Q & A July 13, 2003
Q & A 1 2
Dear World Journal Immigration Mailbox:
My fiancé got the Green Card in 2000. We met in Argentina,
and my whole family is there, too. I am thinking to go to
the U.S. with him, for the concern of my legal U.S. status.
Questions:
- Is it more convenient for my Green Card application if
we get married in the U.S? Or is it okay to get married
in Argentina?
- Which way is the simplest and the fastest? Which petition
is the most appropriate for me, that allows me to stay in
the U.S. legally for a long term?
- Currently I have a 10-year visitor’s visa. Can I
go to the U.S. during the time when my case, for which my
fiancé petition, is still pending? Does a tourist
visa conflicting with an immigration application?
Chou
Argentina
Dear reader:
- Currently spouses of permanent residents face a waiting
period of five-seven years before they can enter the U.S.

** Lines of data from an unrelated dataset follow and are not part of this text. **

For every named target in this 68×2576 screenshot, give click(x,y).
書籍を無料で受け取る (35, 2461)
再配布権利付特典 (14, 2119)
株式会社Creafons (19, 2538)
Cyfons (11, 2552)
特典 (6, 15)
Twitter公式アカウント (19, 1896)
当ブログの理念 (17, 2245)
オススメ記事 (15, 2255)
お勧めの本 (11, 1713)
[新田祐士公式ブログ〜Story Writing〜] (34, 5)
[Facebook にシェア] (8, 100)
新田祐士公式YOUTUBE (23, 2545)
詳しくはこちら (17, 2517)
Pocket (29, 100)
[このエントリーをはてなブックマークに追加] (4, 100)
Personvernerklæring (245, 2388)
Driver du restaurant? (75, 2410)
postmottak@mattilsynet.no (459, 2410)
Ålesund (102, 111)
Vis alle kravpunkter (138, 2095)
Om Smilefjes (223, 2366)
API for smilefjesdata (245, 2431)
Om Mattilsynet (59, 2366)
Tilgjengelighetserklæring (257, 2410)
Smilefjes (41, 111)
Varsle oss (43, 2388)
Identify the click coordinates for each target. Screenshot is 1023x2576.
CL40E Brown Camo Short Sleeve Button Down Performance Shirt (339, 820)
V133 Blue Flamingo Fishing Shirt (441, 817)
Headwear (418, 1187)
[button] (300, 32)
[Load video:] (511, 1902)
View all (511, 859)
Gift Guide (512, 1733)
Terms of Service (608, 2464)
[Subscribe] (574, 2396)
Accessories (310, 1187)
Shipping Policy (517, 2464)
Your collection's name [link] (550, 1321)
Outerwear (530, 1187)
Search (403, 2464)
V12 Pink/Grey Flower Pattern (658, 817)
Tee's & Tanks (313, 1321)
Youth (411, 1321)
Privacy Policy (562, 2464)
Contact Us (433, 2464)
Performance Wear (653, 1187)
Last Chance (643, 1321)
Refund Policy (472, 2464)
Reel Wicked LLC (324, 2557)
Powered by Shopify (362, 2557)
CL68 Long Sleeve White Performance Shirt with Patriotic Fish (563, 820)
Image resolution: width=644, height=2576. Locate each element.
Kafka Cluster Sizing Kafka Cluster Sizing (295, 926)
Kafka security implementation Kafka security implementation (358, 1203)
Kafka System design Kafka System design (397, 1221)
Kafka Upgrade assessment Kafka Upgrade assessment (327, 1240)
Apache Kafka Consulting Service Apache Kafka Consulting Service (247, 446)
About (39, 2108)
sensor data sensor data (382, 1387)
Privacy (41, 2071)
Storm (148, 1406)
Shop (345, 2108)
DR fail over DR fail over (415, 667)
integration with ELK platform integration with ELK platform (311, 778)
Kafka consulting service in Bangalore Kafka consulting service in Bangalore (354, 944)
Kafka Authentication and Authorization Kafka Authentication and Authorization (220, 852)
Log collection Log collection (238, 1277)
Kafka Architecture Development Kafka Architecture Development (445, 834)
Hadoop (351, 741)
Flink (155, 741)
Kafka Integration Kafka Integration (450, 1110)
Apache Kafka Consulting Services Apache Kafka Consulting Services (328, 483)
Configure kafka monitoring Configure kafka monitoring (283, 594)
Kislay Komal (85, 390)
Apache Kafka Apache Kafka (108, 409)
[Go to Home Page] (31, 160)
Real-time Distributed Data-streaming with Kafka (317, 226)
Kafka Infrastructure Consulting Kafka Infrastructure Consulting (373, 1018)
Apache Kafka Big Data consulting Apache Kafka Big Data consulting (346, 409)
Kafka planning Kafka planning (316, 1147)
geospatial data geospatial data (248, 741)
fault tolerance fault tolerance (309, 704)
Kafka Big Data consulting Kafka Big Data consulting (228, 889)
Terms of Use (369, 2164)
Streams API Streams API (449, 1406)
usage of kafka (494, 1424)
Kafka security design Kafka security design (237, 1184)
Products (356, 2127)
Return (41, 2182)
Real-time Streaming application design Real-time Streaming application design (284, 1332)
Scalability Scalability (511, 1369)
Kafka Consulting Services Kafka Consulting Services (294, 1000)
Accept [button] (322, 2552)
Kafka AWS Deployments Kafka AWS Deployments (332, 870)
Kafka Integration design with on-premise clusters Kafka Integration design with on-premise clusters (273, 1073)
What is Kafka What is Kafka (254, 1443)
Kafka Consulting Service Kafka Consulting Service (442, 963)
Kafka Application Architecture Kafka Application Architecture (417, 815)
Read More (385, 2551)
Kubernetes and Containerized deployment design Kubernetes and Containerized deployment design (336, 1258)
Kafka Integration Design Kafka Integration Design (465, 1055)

for permanent residence. If you are married in the States
and afterwards decide that you wish to remain in the U.S.,
the immigration laws require that you maintain a legal status
during the waiting period. Most non-immigrant visas are
unsuitable for this purpose because of the lengths of time
given for such visas and because most non-immigrant visas
are not dual intent visas allowing individuals to remain
in non-immigrant status while also having the intention
to immigrate.
- Non-immigrant visas with dual intent are generally recognized
as the H-1B and L-l visas. An H-1B is a specialty occupation
visa in which the employer requires specialized professional
services as evidenced by the visa applicant holding a bachelor's
degree or its equivalent in the field for which professional
specialized services are required. An L-1 visa is given
to an intracompany transferee working for the same, affiliate,
or subsidiary operation of the U.S. enterprise in an overseas
country in an executive, managerial or specialized knowledge
capacity for at least one of the past three years, and who
will be in one of the three capacities while working in
the U.S.. Individuals can remain in the U.S. legally under
H-1B status for up to six years with possible extensions
thereafter, depending upon whether efforts to obtain permanent
residence through employment have been submitted, and under
L-1 status for seven years if they are executives or managers
and five years if specialized knowledge personnel.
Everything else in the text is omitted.